Exercise aim
Rewrite the rows from the first one through the line that contains "point(143,1237)", both ends included. Replace "badge" with "label", change nothing else, and leave out the pictures.

Dataset rows

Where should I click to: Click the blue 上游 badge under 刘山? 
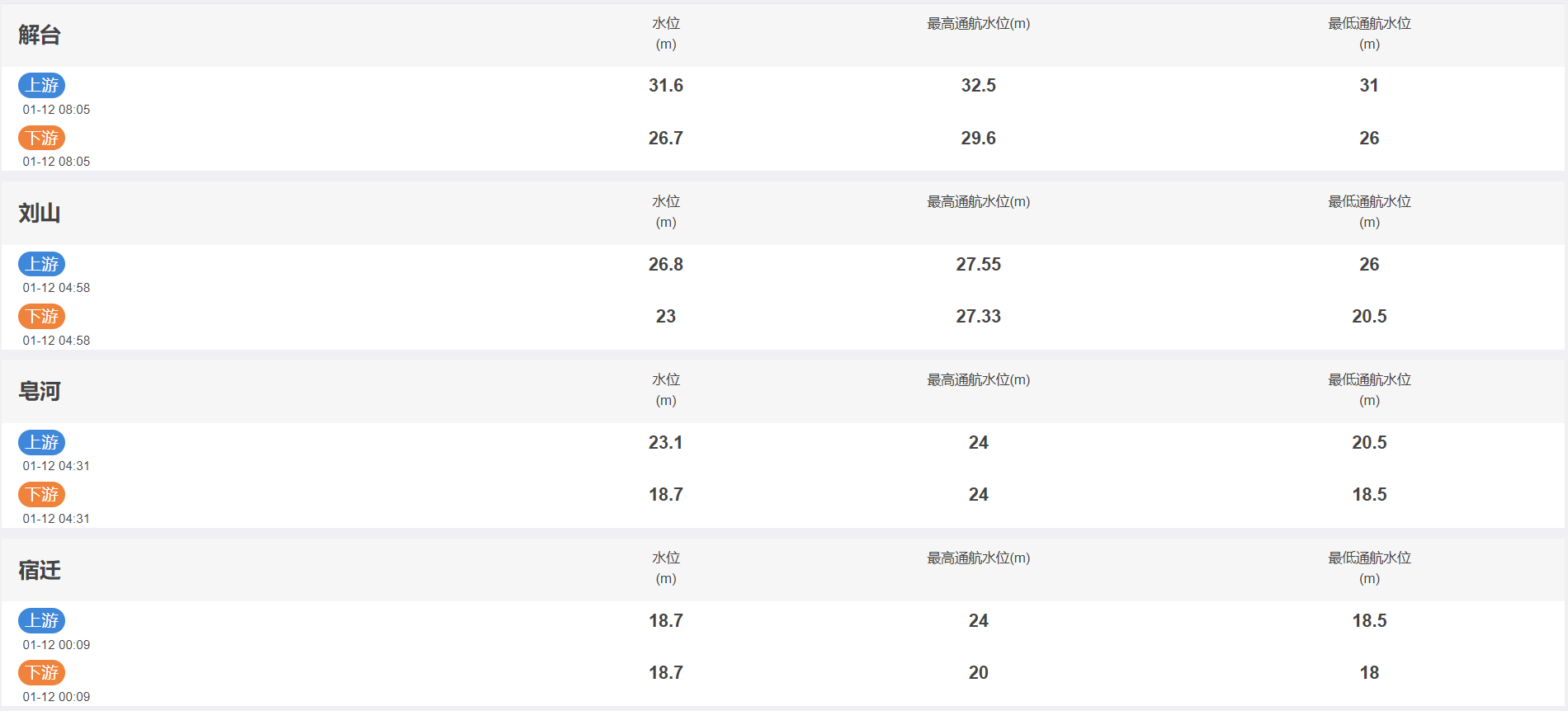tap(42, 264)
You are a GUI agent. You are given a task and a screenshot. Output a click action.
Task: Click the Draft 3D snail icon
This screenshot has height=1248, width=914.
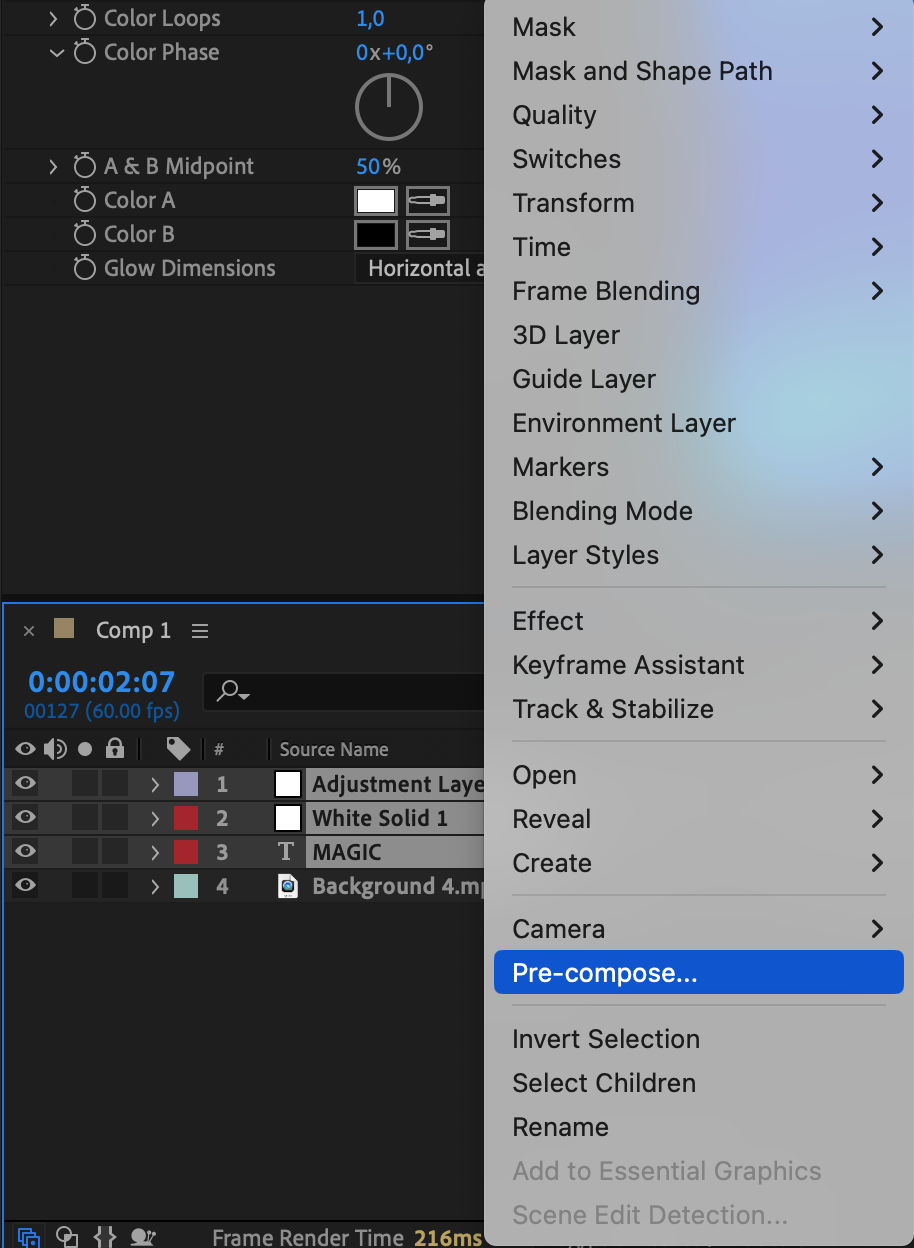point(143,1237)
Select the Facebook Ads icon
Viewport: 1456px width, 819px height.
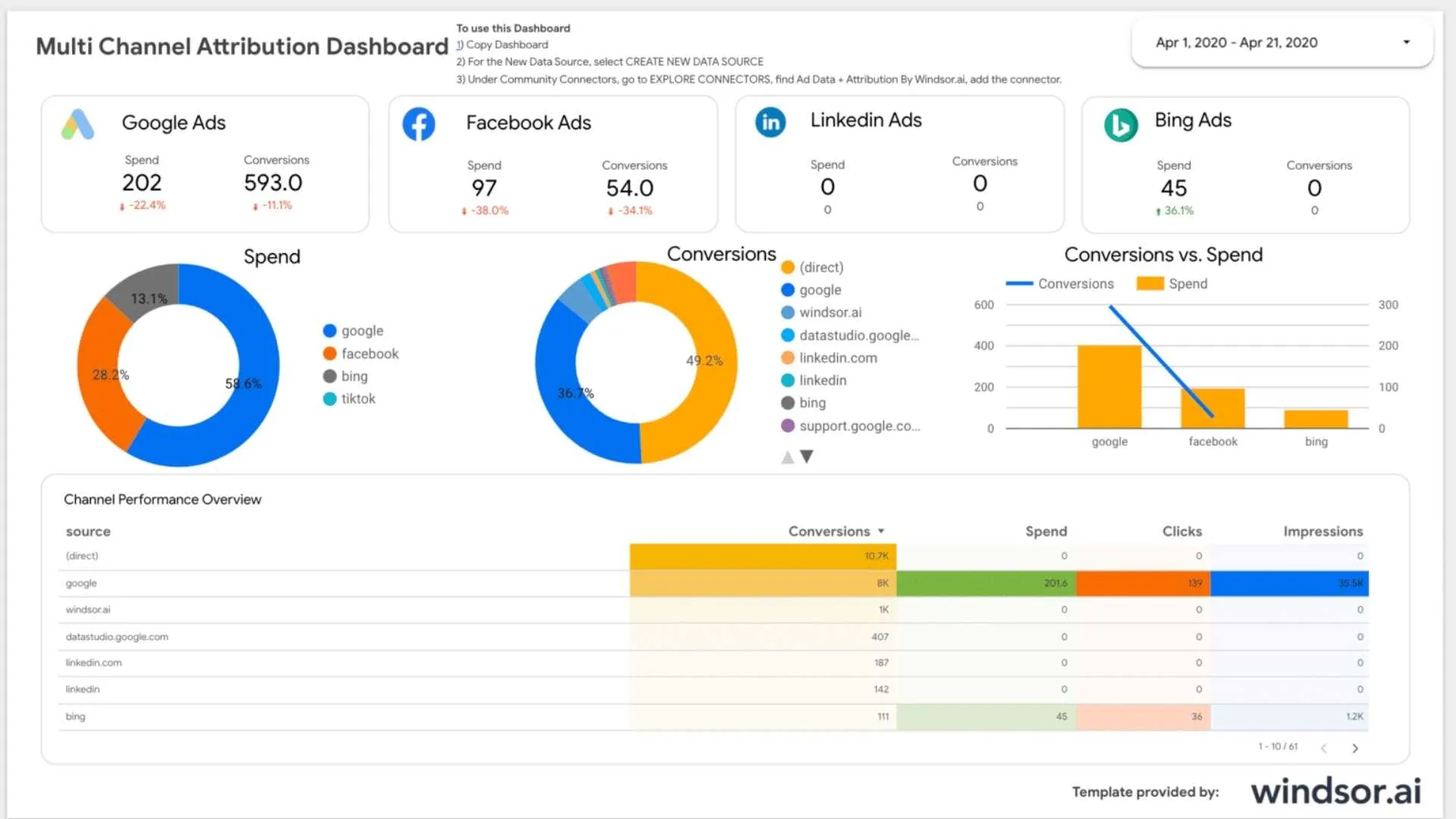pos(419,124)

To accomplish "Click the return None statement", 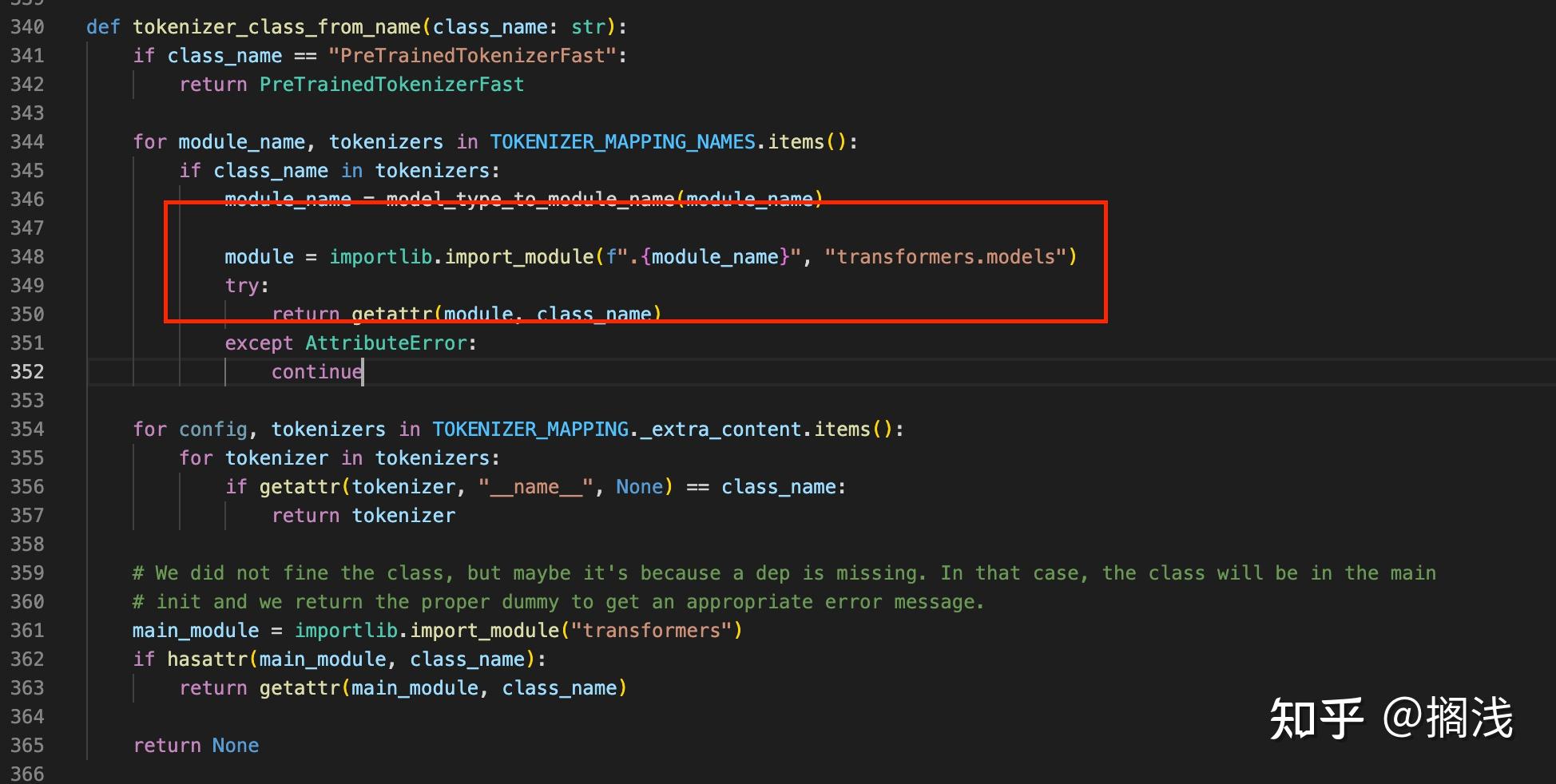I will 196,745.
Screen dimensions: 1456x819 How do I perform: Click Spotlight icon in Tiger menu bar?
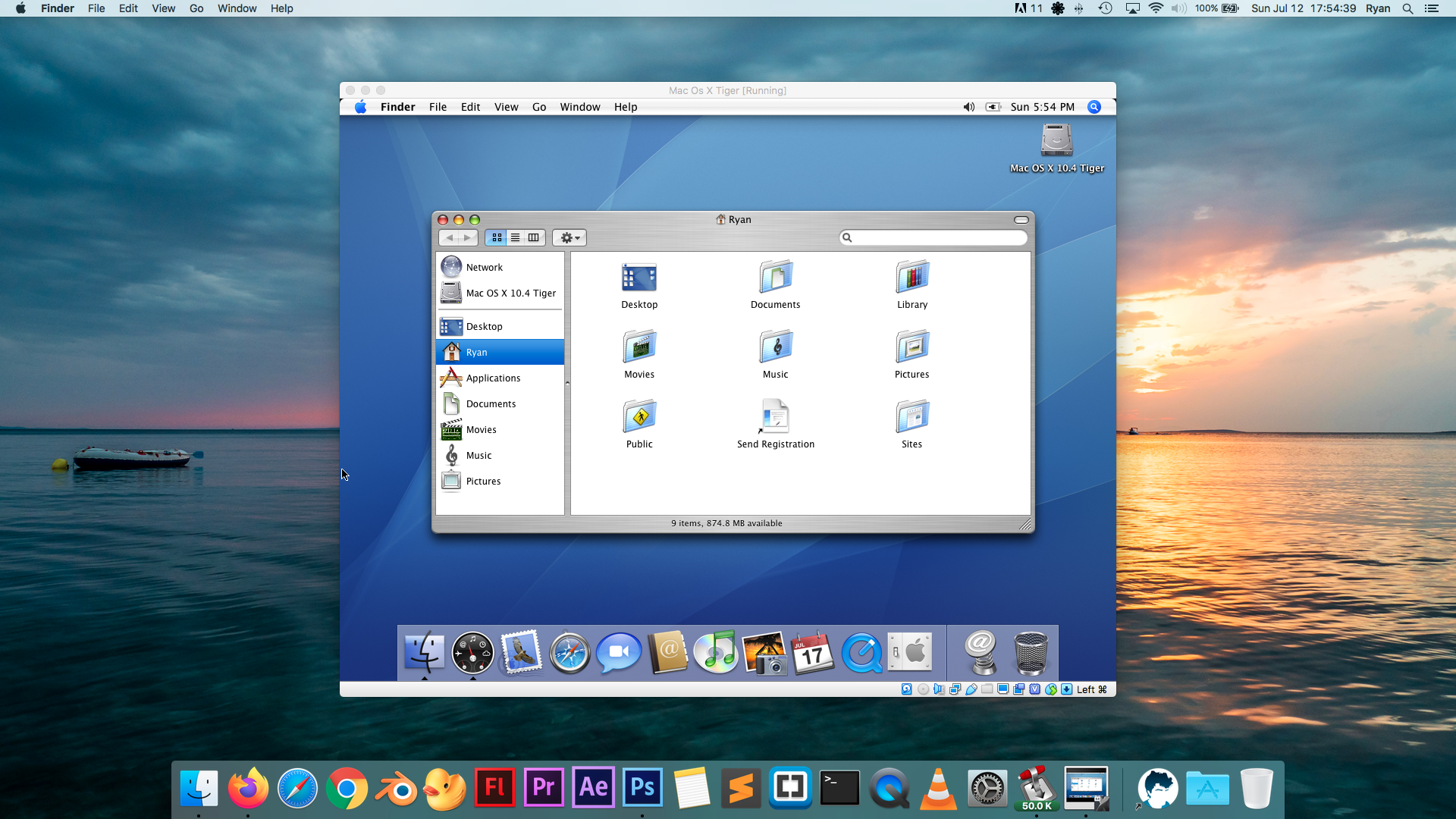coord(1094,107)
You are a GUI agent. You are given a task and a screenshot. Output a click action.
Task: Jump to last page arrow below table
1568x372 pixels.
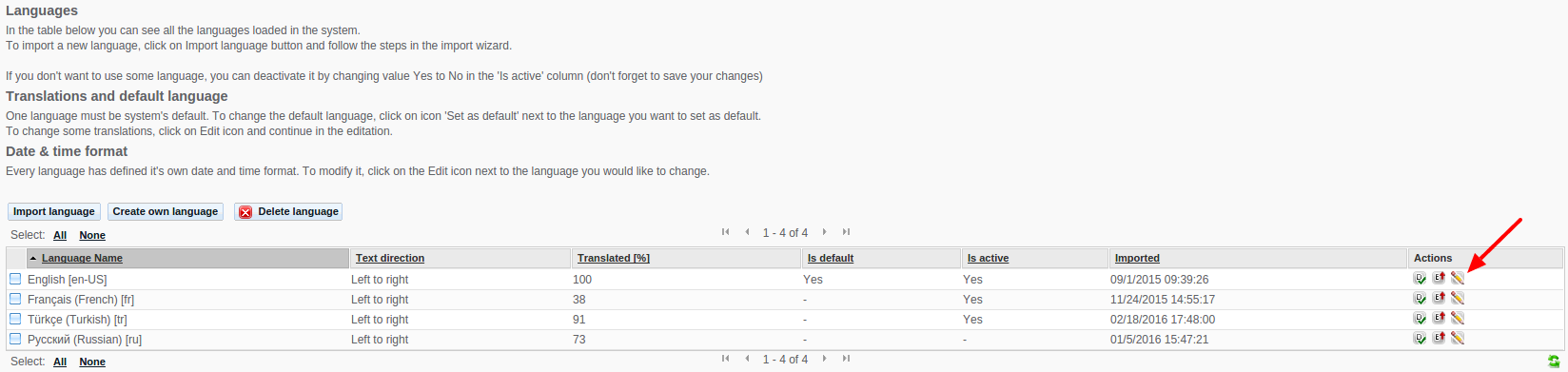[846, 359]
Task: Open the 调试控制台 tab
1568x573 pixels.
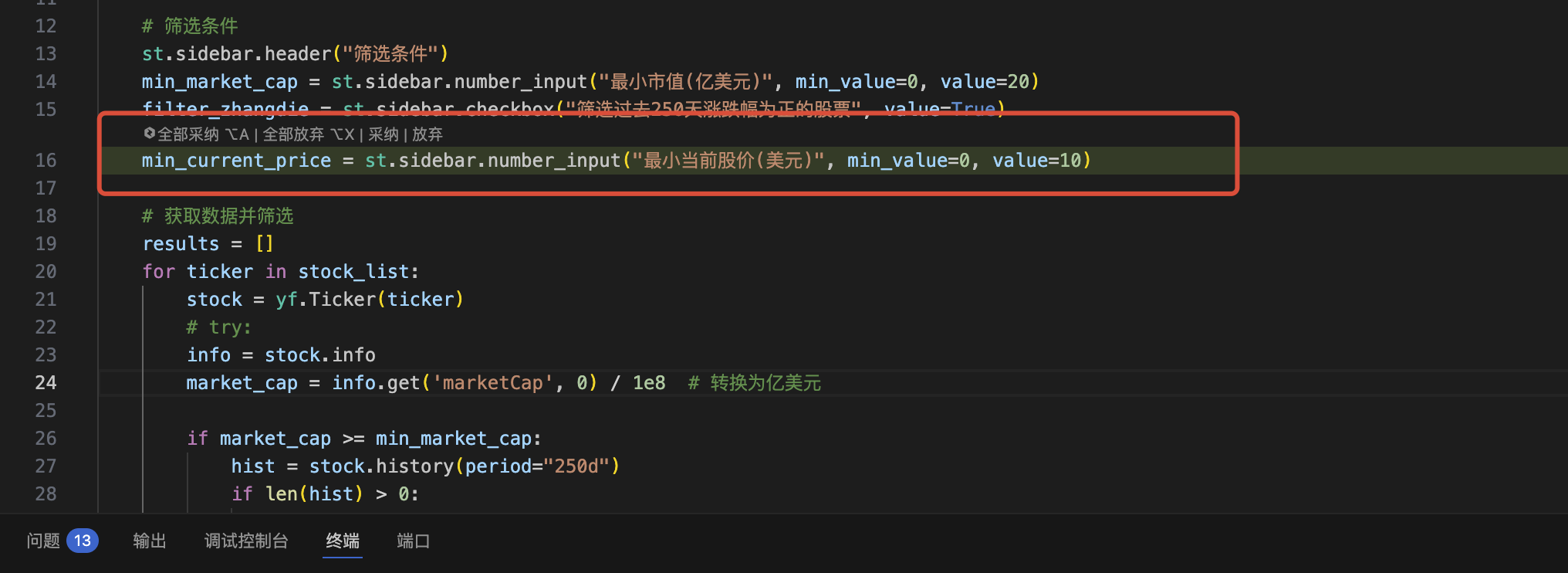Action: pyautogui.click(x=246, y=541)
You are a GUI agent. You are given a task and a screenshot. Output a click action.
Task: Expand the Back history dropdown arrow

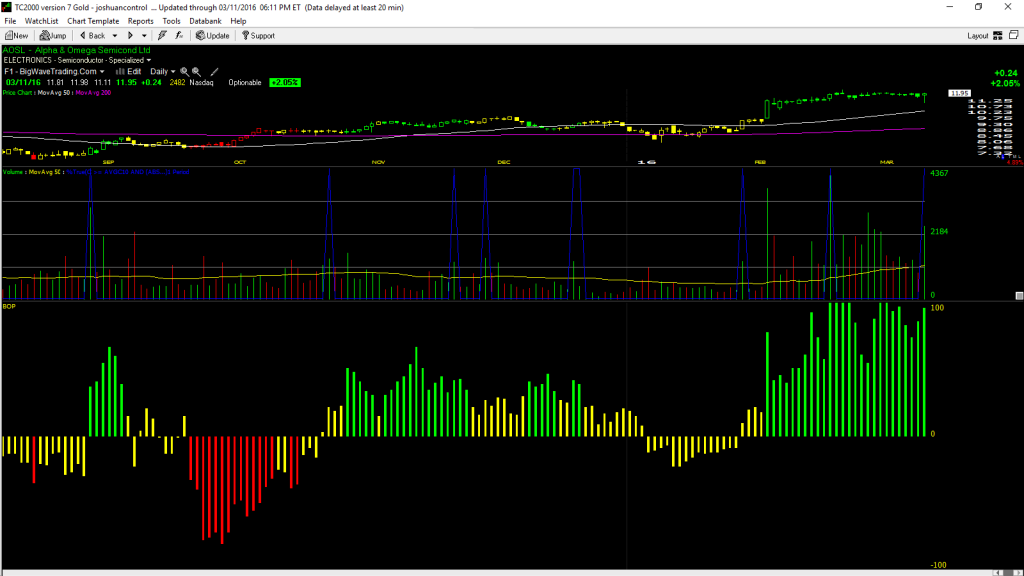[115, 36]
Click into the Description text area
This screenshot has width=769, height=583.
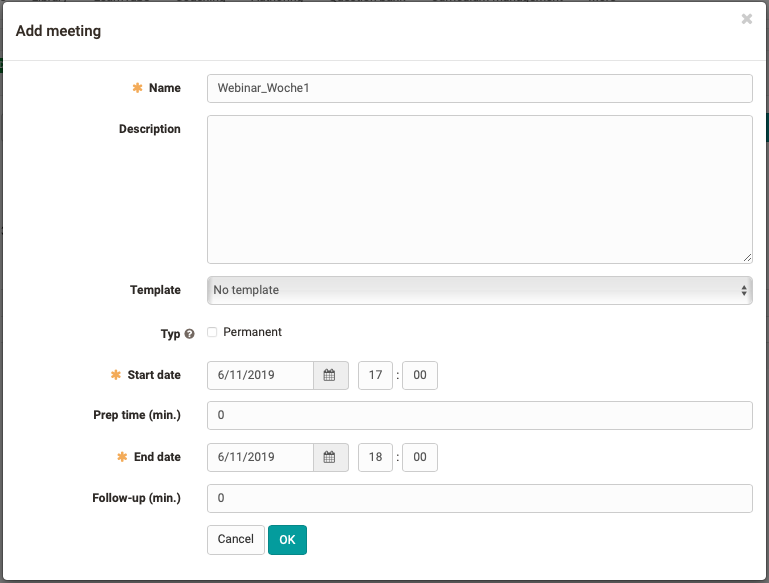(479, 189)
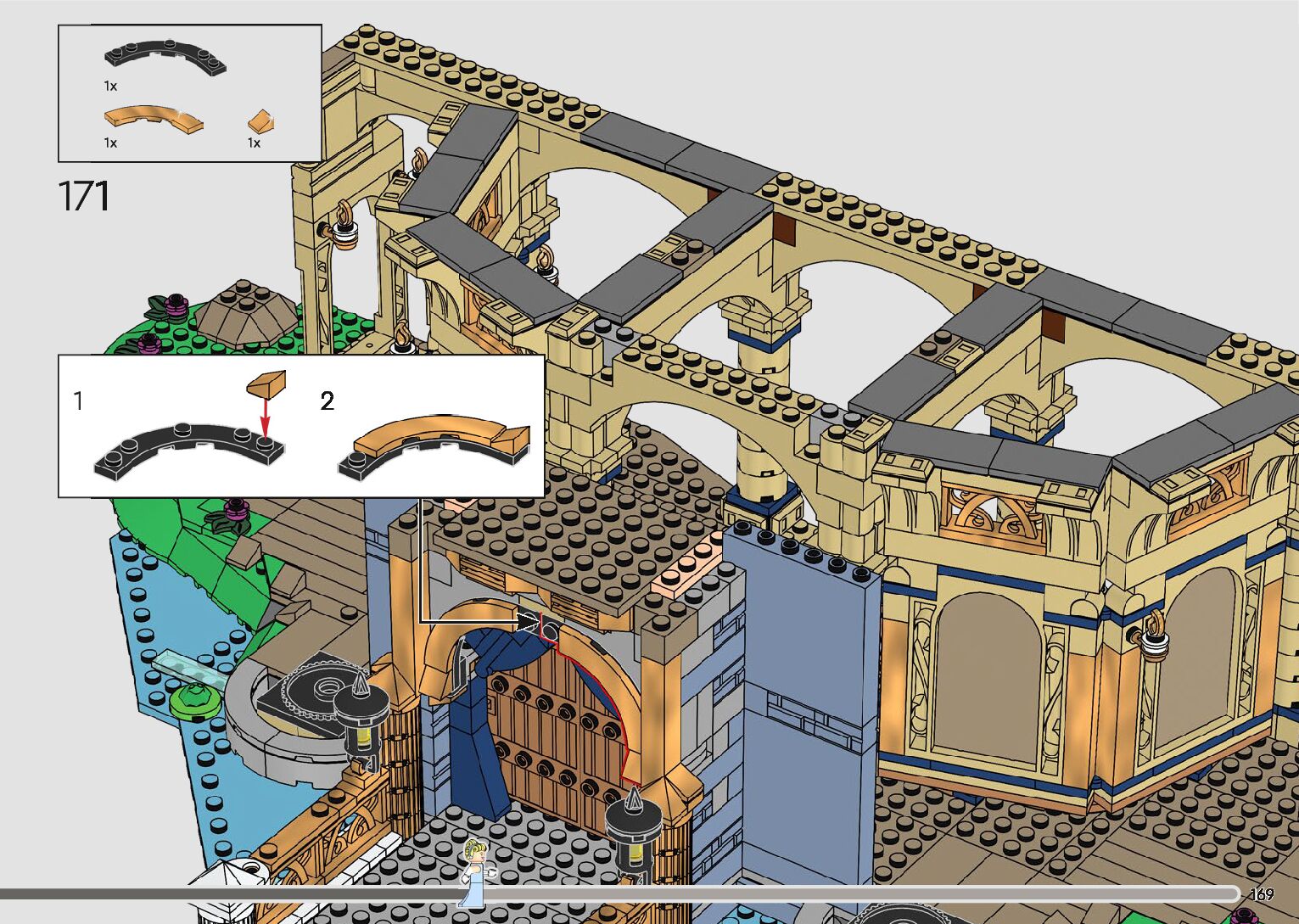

Response to this exercise
Where should I click to: Click the blue 上游 label under 刘山? 
tap(42, 264)
You are a GUI agent. You are given a task and a screenshot. Output a click action.
Task: Click the Draft 3D snail icon
This screenshot has height=1248, width=914.
point(143,1237)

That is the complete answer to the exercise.